## Text block
# Why do people use Plastisol more than Water-based?



## cposch (Apr 20, 2006)

Anyone?

Thanks. Just curious.


----------



## Jasonda (Aug 16, 2006)

*Re: Why do people use Plastinol more than Water-based?*

You should check out this thread:

http://www.t-shirtforums.com/showthread.php?t=2371

Also, here's an article that highlights some of the technical differences between plastisol and water-based inks:

http://www.castleink.com/_a-water.html


----------



## cposch (Apr 20, 2006)

*Re: Why do people use Plastinol more than Water-based?*

This is great... thank you.


----------



## Solmu (Aug 15, 2005)

*Re: Why do people use Plastinol more than Water-based?*

Because it’s easier to print with plastisol. Because plastisol is more opaque. Because (or so I’m told) waterbased used to be crap, and some printers haven’t realised it’s improved (I haven't been printing long enough to know if there's any truth to that).

## Your tasks
A – Translate this sentence from the thread on plastisol and water-based inks into Spanish: "Because it’s easier to print with plastisol."
B – In the plastisol thread, besides another thread, what does Jasonda link to?
C – Using Solmu's post in the plastisol thread, explain why some printers may still pass over water-based ink even though it has improved.
The material after this thread comes from a different source.

## Supplied information

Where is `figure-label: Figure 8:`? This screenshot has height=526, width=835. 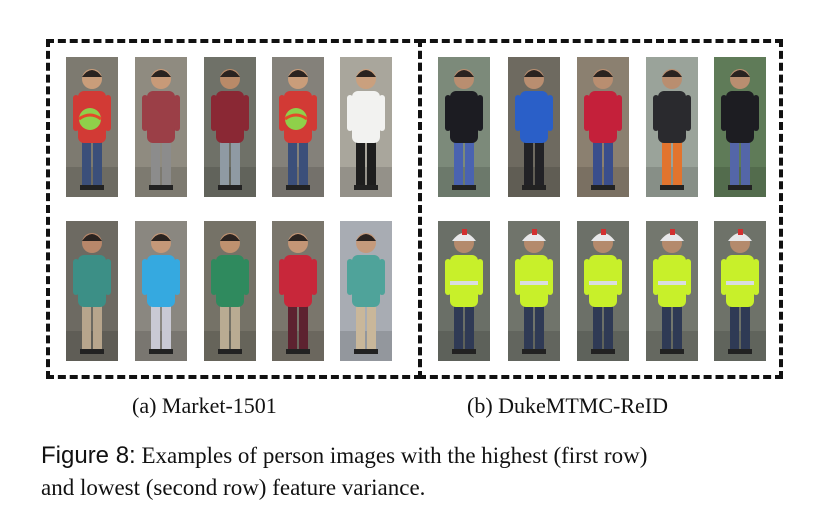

## Responses in order
A – Porque es más fácil imprimir con plastisol.

B – An article that highlights some of the technical differences between plastisol and water-based inks.

C – Solmu has heard that water-based ink used to be poor and that some printers haven't realized it has improved. Solmu adds that they haven't been printing long enough to know whether this is true.